I often run into situations where DBAs are having discussions with their Storage Administrator around not compressing database backups so that they can get better deduplication from storage devices like EMC Data Domain. The Storage Administrator has been telling them not to compress their backups. I will tell you why this can be a bad idea.
What is deduplication?
Appliances like EMC Data Domain sit between the server and the storage medium, connected through the network. When data is saved to the storage appliance it is sent from the server to the appliance. The appliance deduplicates the data and then stores the reduced file. Deduplication works, in most cases, by identifying duplicate blocks within a file. The difference between compression and deduplication is that the deduplication process is essentially transparent such that it doesn’t matter what type of file is being stored.

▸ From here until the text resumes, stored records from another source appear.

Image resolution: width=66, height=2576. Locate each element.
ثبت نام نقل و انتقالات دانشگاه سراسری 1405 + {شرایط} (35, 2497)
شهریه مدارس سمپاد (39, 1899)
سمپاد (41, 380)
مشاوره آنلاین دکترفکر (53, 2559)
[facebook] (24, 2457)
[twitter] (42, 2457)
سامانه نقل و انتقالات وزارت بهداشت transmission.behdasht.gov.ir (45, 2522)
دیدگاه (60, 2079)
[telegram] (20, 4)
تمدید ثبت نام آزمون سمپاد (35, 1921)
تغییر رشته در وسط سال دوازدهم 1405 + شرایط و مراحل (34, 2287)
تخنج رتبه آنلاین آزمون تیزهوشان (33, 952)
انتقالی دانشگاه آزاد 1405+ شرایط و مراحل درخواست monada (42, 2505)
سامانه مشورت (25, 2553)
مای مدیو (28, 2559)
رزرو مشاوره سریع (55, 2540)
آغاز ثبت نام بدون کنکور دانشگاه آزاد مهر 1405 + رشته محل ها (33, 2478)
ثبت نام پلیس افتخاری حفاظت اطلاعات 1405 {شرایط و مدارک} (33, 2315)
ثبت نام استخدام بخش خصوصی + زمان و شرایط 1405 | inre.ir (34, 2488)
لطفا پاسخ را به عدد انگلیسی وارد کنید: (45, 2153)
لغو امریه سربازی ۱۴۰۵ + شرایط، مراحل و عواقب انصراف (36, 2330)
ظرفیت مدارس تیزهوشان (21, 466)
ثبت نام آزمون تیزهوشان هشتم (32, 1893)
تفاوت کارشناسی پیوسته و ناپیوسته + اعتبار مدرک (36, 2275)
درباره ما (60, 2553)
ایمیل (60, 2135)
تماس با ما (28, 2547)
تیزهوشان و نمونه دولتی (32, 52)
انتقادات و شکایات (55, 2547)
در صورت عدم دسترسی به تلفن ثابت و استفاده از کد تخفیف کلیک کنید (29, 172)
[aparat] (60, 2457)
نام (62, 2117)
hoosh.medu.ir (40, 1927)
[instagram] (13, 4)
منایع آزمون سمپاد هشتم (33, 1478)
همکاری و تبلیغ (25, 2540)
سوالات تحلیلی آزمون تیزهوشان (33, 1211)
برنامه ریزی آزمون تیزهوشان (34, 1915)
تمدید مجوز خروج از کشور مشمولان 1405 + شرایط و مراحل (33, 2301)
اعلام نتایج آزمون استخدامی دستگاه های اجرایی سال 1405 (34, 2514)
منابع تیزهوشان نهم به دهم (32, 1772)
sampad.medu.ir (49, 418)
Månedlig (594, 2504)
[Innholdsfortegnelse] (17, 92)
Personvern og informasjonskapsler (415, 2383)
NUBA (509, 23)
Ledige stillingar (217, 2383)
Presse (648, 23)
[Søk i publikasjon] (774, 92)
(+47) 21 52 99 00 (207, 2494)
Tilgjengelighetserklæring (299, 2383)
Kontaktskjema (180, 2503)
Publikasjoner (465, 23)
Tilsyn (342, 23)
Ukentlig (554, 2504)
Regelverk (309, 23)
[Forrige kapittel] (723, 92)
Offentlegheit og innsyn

The key thing to note, is that the file has to be transferred over the network to the appliance and then deduplication occurs. So, for example, if you had a database backup file that was 800 megabytes, it would be sent over the network to the appliance and then deduped down to maybe 50 megabytes. So you save in storage space but you incur the cost in time of the transfer of the file.
How Deduplication Slows Backup Operations
Most of the time the bottleneck in a database backup is either the network file transer or writing the file to storage. IDERA’s SQL Safe Backup product uses a proprietary technology, Intellicompress, which uses idle CPU cycles to compress database backups. What this does is reduce the size of the database backup considerably as the file is being saved. The end result is faster transfer rates over the network as well as faster disk writes.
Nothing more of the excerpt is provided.